Teachers unions join forces in historic strike for better pay and job conditions
Teachers from NSW's public and Catholic schools took 24-hour strike action over pay and conditions in Sydney's CBD.
Tens of thousands of teachers from both the public and independent school sector marched to NSW Parliament House yesterday morning in a historic strike for increased pay and an end to staff shortages.
The 24-hour strike comes just days before the beginning of the school holidays, after public and Catholic education management failed to meet the demands of the NSW Teachers Federation and the Independent Education Union (IEU) NSW/ACT Branch.
It is the first time the two unions have taken industrial action together since 1996, and the second time in history.
“We’re here because we can’t accept the crippling teacher shortages, and how they’re costing our kids their opportunities to learn and their future,” said NSW Teachers Federation President Angelo Gavrielatos.
Gavrielatos criticised the NSW Government’s recent attempts at addressing staff shortages and underpayment, including the failure of the 2021 Teacher Supply Strategy in attracting and retaining talent.
He also condemned the “globally discredited” performance pay system recently proposed by NSW Premier Dominic Perrottet.
“Teachers are performing over and above the call of duty every day; they’re just not getting paid,” he said.
IEU NSW/ACT Branch Secretary Mark Northam said that whilst Catholic teachers were not formally bound by the government’s public sector salary cap, it limited the union’s ability to negotiate for higher wages with their employers.
“We need to raise teachers’ salaries to be comparable to other professions. We need to increase time relief to provide teachers with the capacity to do their job. And in Catholic schools, we need to ensure that IEU support staff are paid the same as their state school counterparts,” Northam said.

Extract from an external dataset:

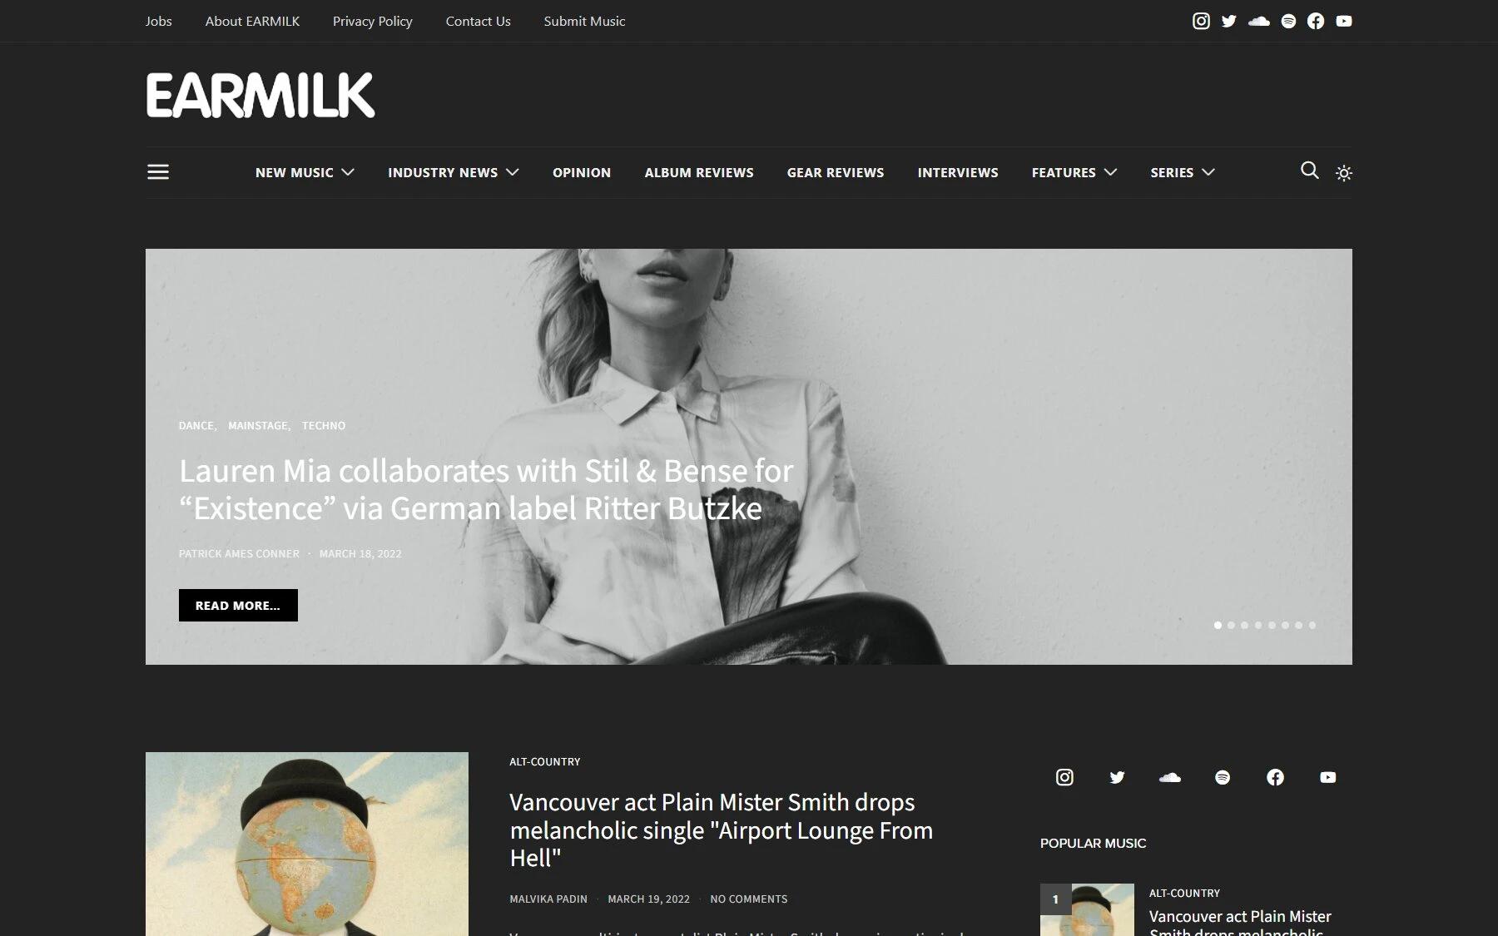This screenshot has height=936, width=1498.
Task: Open the Album Reviews menu item
Action: (699, 172)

Christine Wilkinson, IEU NSW/ACT Branch President, described the pressure that casual teachers are under, with many being asked to take on extra lessons on a daily basis, or supervise students in overcrowded classrooms.
“Pay teachers what they are worth. We need an increase of 10-15 per cent over two years. Give our support staff a fair deal. Let our teachers teach and cut the paperwork. Allow time to plan, and end staff shortages,” Wilkinson said.
Githabul woman and Cabbage Tree Island Public School Principal, Dyonne Anderson, highlighted the challenges that teachers face in Aboriginal communities.
“I don’t want to start work at 4am doing emails because I’m in class throughout the day filling in for teachers I don’t have,” Anderson said.
Union members also expressed concern about the future of the profession, emphasising the need to improve working conditions to support new graduates and retain experienced staff.
“When I started teaching in 2018, I knew that it wouldn’t be easy, but I thought it would be about the kids and the classroom,” said Ashfield Public School teacher Gabriella McGrath.
“Even in my four short years of teaching, I see that the passion we had as young teachers is being slowly drained from us,” McGrath said.
Student unions and student teachers have released statements of support for teachers on strike, including USyd’s Student Representative Council, the UTS Students’ Association, and the National Union of Students.
The teachers strike comes after a week of heavy industrial action, including walkouts from nurses and midwives across multiple NSW hospitals, and decreased travel services from public transport workers.
Increasing industrial action follows the handing down of the NSW budget last week, which offered only a marginal increase on public sector wages from 2.5 per cent to 3 per cent, which is below the rate of inflation.